Relationships with institutions also figured prominently in the EOL experiences and desires of homeless persons—which is expected given the role institutions play in the daily lives of homeless persons, providing food, shelter, and other necessities. These relationships were occasionally positive. Participants spoke of trusted service providers, such as shelter personnel, some of whom were even designated as surrogate decision-makers. Most often, though, relationships with systems of care were described as poor, and contributed to give views of dying.

Participants spoke of “environmental” contexts or contributors to EOL care, noting multiple barriers to EOL care, including poor relationships, lack of insurance or finances, poor health care, lack of respect, and lack of knowledge of available resources or rights. Some participants, though, cited factors that led to satisfactory health care experiences or positive expectations of EOL care, such as advance care planning, facilitation of health care by social service workers, and physician advocacy.

Finally, subjects suggested interventions for improving EOL care for homeless or underserved persons. These included patient and provider education, advance care planning, living wills and other documentation, and special programs and facilities for dying or seriously ill homeless persons. A Medline and web search yields no reports of specific efforts focused on dying homeless individuals. Clearly, interventions are needed to serve this population.

The recent NIH state-of-science statement on improving EOL care reported that insufficient research has focused on individuals from different cultural and socioeconomic backgrounds.1 While there is a growing body of evidence that these individuals may experience disparities in EOL care,2329 relatively little attention has been paid to the desires of these populations or interventions to improve their care.1 Our study provides new and important information on EOL issues among homeless persons, among the most unfortunate of overlooked populations.

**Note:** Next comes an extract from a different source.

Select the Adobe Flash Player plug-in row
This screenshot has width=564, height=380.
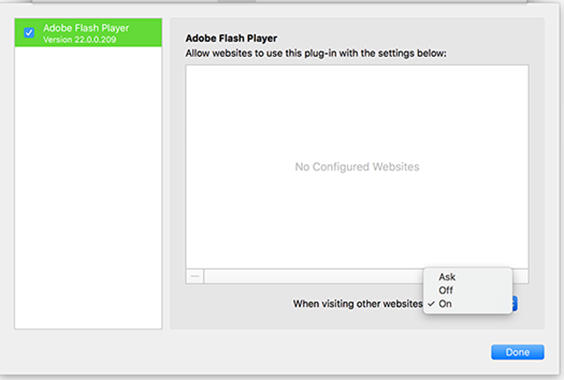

Our study’s limitations include the selection of subjects from one urban area, a high number of Native Americans represented, and potential selection bias, as our participants are those who accessed service providers. The findings of our study are not necessarily generalizable. Rather, our data are exploratory, examining a previously unknown health-related phenomena: we are among the first to characterize in-depth the EOL concerns and desires of a vulnerable and disenfranchised population from their perspective.

CONCLUSIONS

Our study demonstrates that homeless persons have extensive, and often unique, concerns about dying and EOL care. The experiences and circumstances of homelessness inform and influence a view of death and EOL care unlike previously reported findings in the study of EOL care. Our work has implications for further study of this population, as well as study of other underrepresented and underserved populations. This work also suggests examining interventions to improve care for this and other vulnerable populations.